A focus of this week’s reading was on living very minimally in small places. As American’s, we collect a massive amount of stuff during our lives. Some people live in the same home for years, and when it is time to move out, it can be overwhelming how many things are lying around.
I have been thinking a lot about this on a personal level. I have had an extremely mobile life, moving every year or so, and I’ve had to keep my possessions to a minimum. However, I still have many clothes, bags, shoes, kitchen supplies, furniture, books, picture frames, electronics, toiletries, lamps, etc. in my house. I am planning on picking up and moving across the world soon and I can only take a few things. This is going to be a test of priorities and reevaluation for me. I will really have to ask myself what it personal and what is replaceable. I have a feeling that most things will be replaceable, but it is going to be a huge project.
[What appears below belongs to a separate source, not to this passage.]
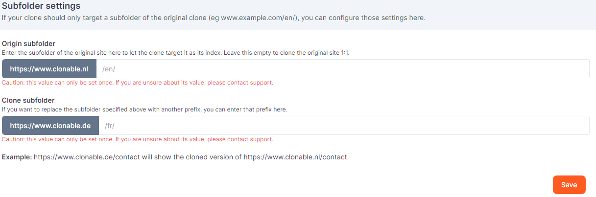Click the Origin subfolder helper description text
The idea of a possession cleanse is very refreshing to me. It will allow me to downsize and potentially live in a very small place. A small apartment unit with a low cost in a dense urban area sounds appealing to me. I was surprised to learn for A-P’s book that outdated zoning codes do not allow for minimally sized unit multifamily housing. I believe we need more housing like this, especially because the highest amount of general Y’ers are graduating college and moving out on their own. They prefer urban, amenity-rich lifestyles, but many will struggle to find jobs because of the weak economy so they cannot pay high rents. Also, the baby boomers are leaving the workforce, and while some have money saved, many lost their retirement savings in this last downturn and will be living on fixed incomes. We need more small unit rental housing for consumer-conscious and money-conscious urbanites that are ok with living in small spaces.